The China Medical Board of the Rockefeller Foundation awarded a $149,000 grant to Bentley University. Assistant Professor of History Bridie Andrews will use the funding to organize a conference on the history of medicine in China, scheduled for December 10 to 12 at Endicott House in Dedham, Mass.
Medical history is a longtime focus for Andrews, whose research centers on the history of medicine in East Asia as a lens through which to examine cultural exchange. “This grant is an endorsement of Bentley as a resource for scholarship in this field and as a research partner for the China Medical Board,” says Andrews.
The conference will bring together leading historians of medicine from Australia, China, Europe, Taiwan, and the U.S. to discuss the history of medicine in China during the past hundred years. Special recognition will be given to presenters whose papers are to be included in a forthcoming edited volume, Health and Medicine in Twentieth Century China, co-edited by Andrews.
Professor Andrews studied in China for two years at Xiamen University and the Nanjing College of Pharmacy, where she explored the evolution of Chinese medicine in relation to politics, public perceptions, and Western influences.
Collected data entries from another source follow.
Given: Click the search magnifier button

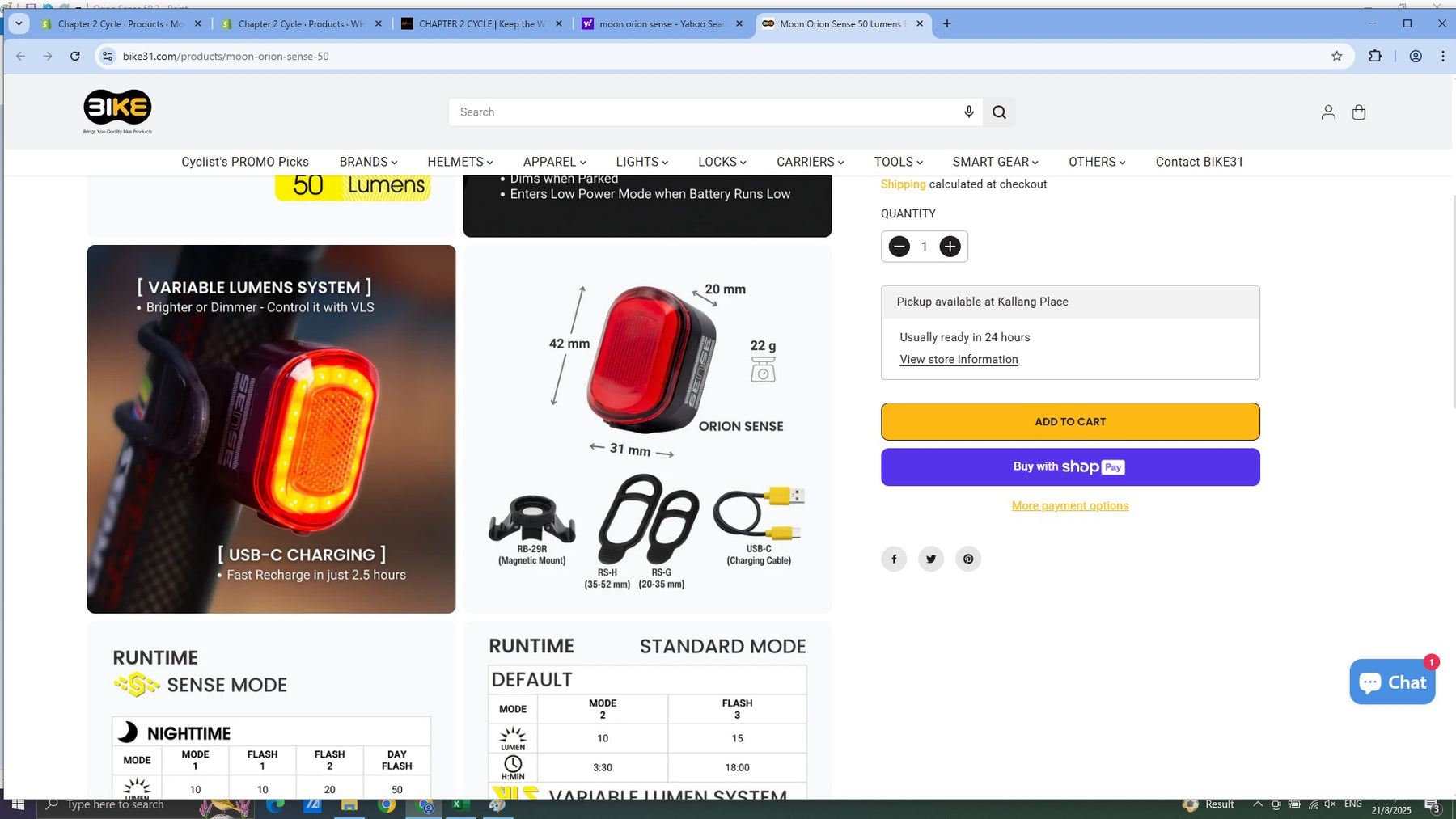Looking at the screenshot, I should pyautogui.click(x=999, y=112).
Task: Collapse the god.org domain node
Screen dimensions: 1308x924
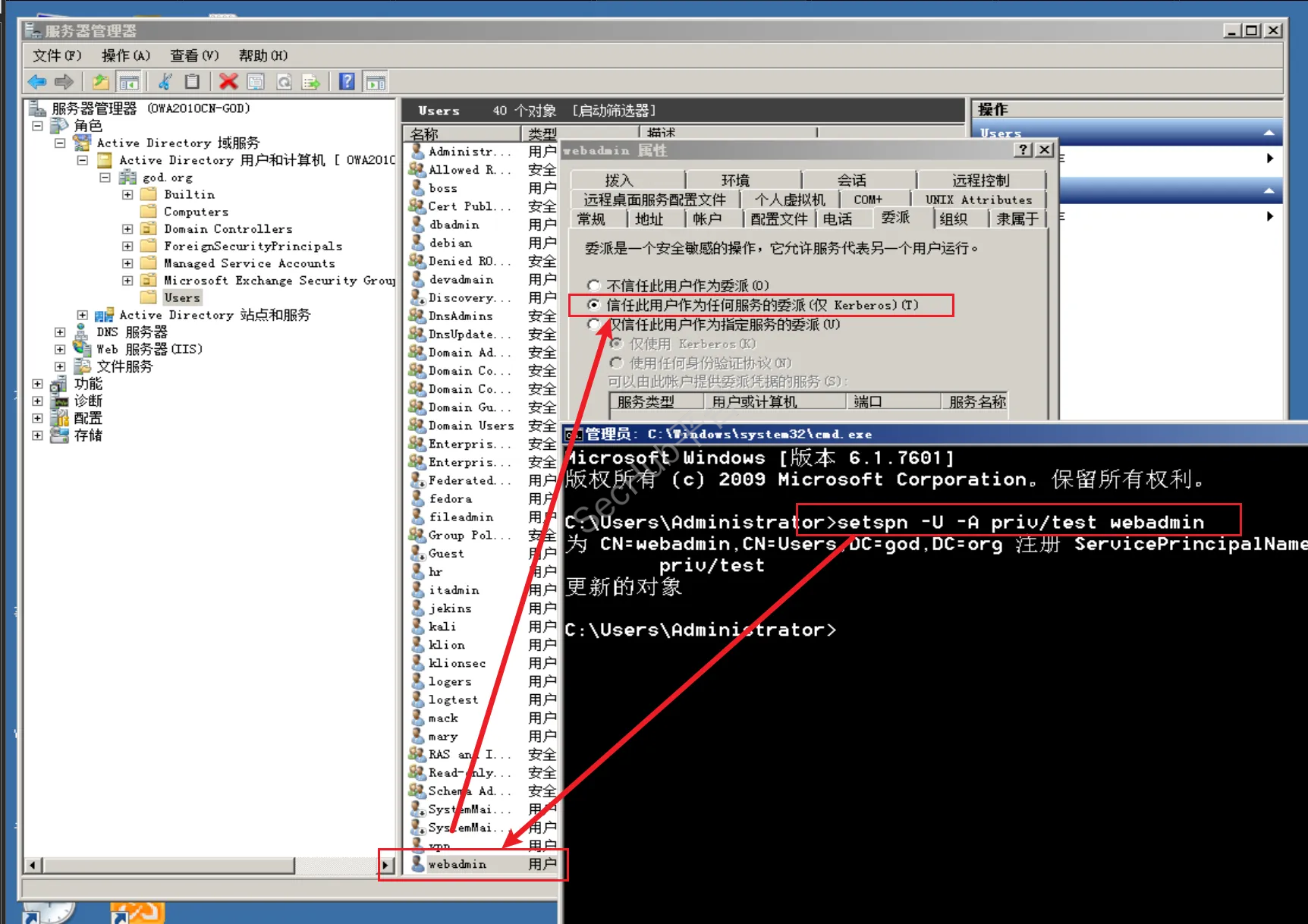Action: click(105, 178)
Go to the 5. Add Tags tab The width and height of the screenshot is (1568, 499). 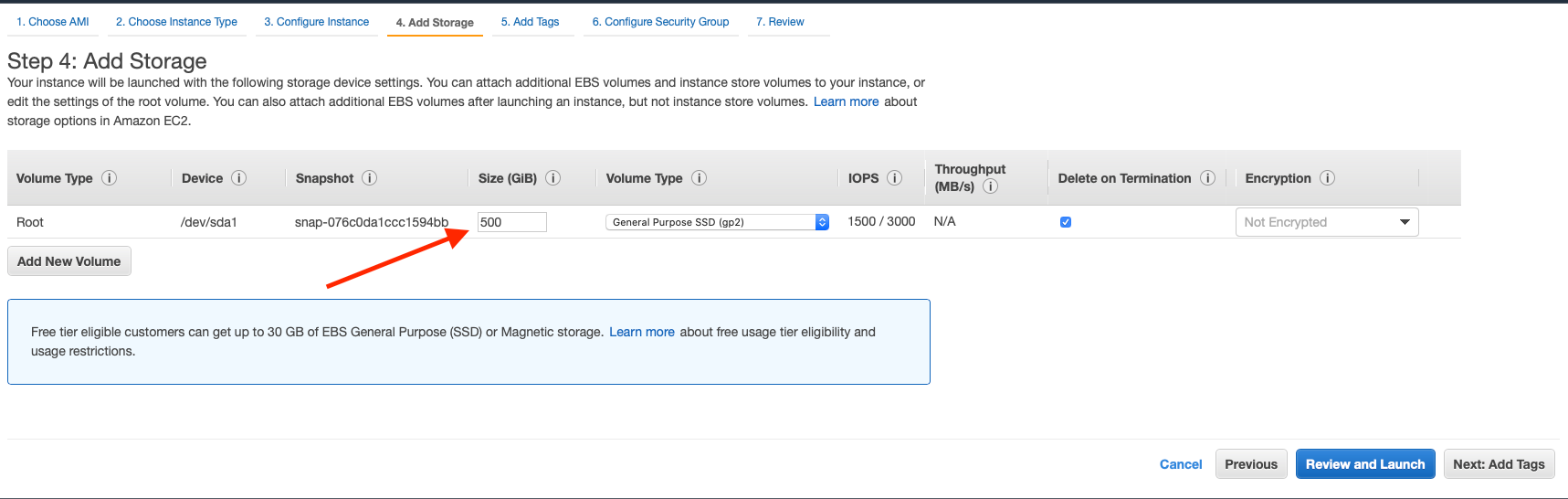(530, 22)
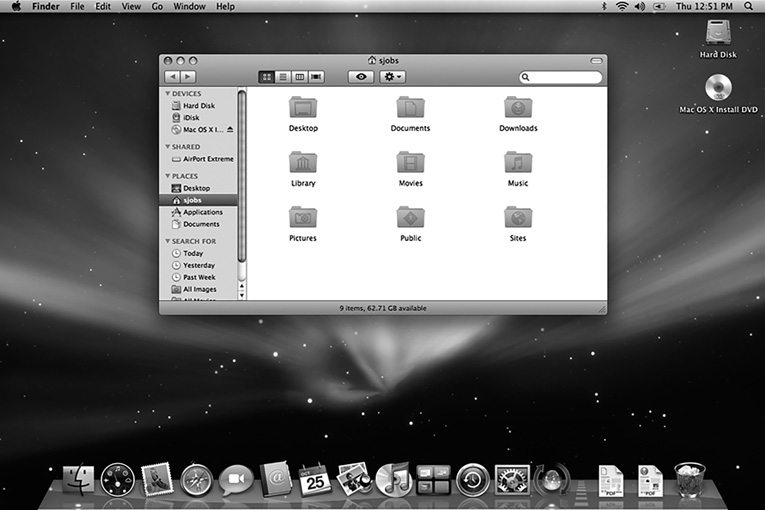Open the Mac OS X Install DVD desktop icon
The width and height of the screenshot is (765, 510).
[718, 89]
She holds a PhD from Cambridge University in England and is co-editor of Medicine and Colonial Identity (Routledge, 2003), and Western Medicine as Contested Knowledge (Manchester University Press, 1997).
The China Medical Board (CMB) is an independent U.S. foundation that aims to advance health in China and neighboring Asian countries through strengthening medical, nursing, and public health research and education.